Connecting low-redshift LISA massive black hole mergers to the nHz stochastic gravitational wave background

Pulsar Timing Array (PTA) experiments worldwide recently reported evidence of a nHz stochastic gravitational wave background (sGWB) compatible with the existence of slowly inspiralling massive black hole (MBH) binaries (MBHBs). The shape of the signal contains valuable information about the evolution of z<1 MBHs above 10^8 M_⊙, suggesting a faster dynamical evolution of MBHBs towards the gravitational-wave-driven inspiral or a larger MBH growth than usually assumed. In this work, we investigate if the nHz sGWB could also provide constraints on the population of merging lower-mass MBHBs (< 10^7 M_⊙) detectable by LISA. To this end, we use the semi-analytical model applied to the suite of simulations.
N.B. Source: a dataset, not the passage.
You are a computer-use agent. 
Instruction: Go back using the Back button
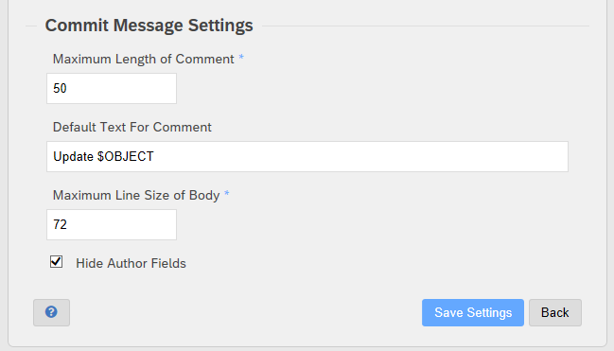[555, 312]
We generate a population of MBHs compatible simultaneously with current electromagnetic and nHz sGWB constraints by including the possibility that, in favourable environments, MBHs can accrete gas beyond the Eddington limit. The predictions of the model show that the global (integrated up to high-z) LISA detection rate is not significantly affected when compared to a fiducial model whose nHz sGWB signal is ∼ 2 times smaller. In both cases, the global rate yields ∼ 12 yr^-1 and is dominated by systems of 10^5-6 M_⊙. The main differences are limited to low-z (z<3), high-mass (> 10^6 M_⊙) LISA MBHBs. The model compatible with the latest PTA results predicts up to ∼ 1.6 times more detections, with a rate of ∼1 yr^-1. We find that these LISA MBHB systems have 50% probability of shining with bolometric luminosities >10^43 erg/s. Hence, in case PTA results are confirmed and given the current MBH modelling, our findings suggest there will be higher chances to perform multimessenger studies with LISA MBHB than previously expected.